La famiglia di Claudio Mandia conferma la notizia trapelata in queste ore secondo cui l’adolescente di Battipaglia (Salerno), a New York per studiare, si sarebbe tolto la vita. Mandia, che avrebbe compiuto 18 anni sabato 19 febbraio, è stato trovato morto la settimana scorsa alla vigilia del suo compleanno all’interno del campus-liceo della EF Academy di Tarrytown, meno di un’ora da New York, che frequentava da studente. In un comunicato dell’avvocato statunitense dei Mandia, si menziona il suicidio come causa della morte di Claudio.
Secondo l’ipotesi che il legale evidenzia nella nota, il giovane si sarebbe ucciso in conseguenza della punizione estrema che avrebbe subito nel college per aver copiato un compito propedeutico al conseguimento del diploma finale. Secondo indiscrezioni dei media, Claudio Mandia avrebbe subito tre giorni di isolamento in una stanza: una sorta di carcerazione. Il giovane è morto nella notte tra giovedì 17 e venerdì 18 febbraio. I genitori sono arrivati sabato per il suo 18° compleanno e, al loro arrivo, hanno appreso della tragedia.
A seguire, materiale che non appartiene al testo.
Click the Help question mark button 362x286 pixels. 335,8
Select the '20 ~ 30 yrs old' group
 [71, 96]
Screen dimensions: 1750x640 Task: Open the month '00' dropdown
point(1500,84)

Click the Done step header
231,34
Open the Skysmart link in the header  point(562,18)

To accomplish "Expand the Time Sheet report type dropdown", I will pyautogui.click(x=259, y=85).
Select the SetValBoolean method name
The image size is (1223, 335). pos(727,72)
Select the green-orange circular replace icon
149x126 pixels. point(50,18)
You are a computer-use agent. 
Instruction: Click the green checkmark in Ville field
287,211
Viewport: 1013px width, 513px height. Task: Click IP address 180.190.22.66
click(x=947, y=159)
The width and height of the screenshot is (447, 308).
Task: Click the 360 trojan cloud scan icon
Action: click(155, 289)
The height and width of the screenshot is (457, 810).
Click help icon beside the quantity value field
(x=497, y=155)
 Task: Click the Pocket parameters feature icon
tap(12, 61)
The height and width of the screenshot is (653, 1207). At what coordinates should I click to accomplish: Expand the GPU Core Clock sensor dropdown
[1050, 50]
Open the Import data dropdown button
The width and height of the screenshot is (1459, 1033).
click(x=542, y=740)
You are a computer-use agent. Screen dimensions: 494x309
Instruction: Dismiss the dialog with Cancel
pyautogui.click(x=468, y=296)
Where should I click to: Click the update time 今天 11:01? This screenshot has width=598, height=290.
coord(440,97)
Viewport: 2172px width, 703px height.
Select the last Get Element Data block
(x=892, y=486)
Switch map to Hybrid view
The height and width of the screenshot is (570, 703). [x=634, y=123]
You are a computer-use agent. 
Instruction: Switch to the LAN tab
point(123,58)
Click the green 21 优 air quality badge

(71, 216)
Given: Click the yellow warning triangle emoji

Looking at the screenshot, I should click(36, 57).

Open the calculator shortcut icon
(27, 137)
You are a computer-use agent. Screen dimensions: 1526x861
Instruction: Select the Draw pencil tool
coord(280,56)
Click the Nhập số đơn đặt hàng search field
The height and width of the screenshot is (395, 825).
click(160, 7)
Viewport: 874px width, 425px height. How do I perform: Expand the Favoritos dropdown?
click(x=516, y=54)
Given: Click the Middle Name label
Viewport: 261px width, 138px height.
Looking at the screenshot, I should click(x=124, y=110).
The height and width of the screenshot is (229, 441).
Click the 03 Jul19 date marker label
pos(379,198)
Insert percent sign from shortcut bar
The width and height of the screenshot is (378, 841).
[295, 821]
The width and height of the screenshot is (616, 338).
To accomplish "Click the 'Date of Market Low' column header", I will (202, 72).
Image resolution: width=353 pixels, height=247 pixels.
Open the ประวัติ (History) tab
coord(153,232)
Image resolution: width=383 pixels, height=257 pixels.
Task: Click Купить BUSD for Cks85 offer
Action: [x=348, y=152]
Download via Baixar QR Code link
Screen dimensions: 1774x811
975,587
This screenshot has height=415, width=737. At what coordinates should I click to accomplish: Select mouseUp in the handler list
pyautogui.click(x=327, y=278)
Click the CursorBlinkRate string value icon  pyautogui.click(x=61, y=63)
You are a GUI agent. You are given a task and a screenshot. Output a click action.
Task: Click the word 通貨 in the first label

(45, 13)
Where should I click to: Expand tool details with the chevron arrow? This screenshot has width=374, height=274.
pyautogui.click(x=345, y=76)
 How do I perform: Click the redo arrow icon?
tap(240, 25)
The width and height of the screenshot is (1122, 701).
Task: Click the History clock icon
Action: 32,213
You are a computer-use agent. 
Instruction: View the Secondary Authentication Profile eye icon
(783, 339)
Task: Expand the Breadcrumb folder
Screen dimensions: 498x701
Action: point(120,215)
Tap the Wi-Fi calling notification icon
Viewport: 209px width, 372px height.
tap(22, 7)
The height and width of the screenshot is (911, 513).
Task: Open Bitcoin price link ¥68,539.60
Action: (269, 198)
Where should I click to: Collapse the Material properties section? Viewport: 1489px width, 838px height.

In un primo momento si era parlato di malore. Poi altre ipotesi: gioco estremo, violenze giovanili. Infine la pista del suicidio. In un primo comunicato diffuso negli Usa sempre dallo stesso legale si era parlato di “trattamento inimmaginabile“ che Claudio aveva dovuto subire. Ora la nuova nota – di cui riferiscono i media – in cui si sostiene che “misure primitive sono state la causa diretta del suicidio di Claudio mentre era rinchiuso in isolamento“. Il comunicato non va oltre il termine misure primitive. Per capirne di più occorrerà attendere l’esito delle indagini della polizia newyorkese. I medici legali hanno effettuato l’autopsia e si presume che a breve possa avvenire il rientro in Italia della salma del ragazzo per la celebrazione dei funerali.
Claudio Mandia sognava di diventare un manager e di lavorare nel campo dell’economia. Ed è per questo che aveva deciso di vivere e studiare negli Stati Uniti. Ma per cause ancora da chiarire ha perso la vita. “Sono cose che non dovrebbero mai accadere, soprattutto in giovane età“, ha rimarcato nei giormi scorsi ancora la sindaca di Battipaglia, Cecilia Francese. La prima cittadina sta seguendo a distanza l’evoluzione della vicenda, garantendo supporto e vicinanza ai familiari. Sabato 19 febbraio il Comune ha avuto contatti con il Consolato italiano, al quale ha provveduto a inviare tutti i documenti necessari per poter organizzare il rientro dagli Stati Uniti della salma di Mandia.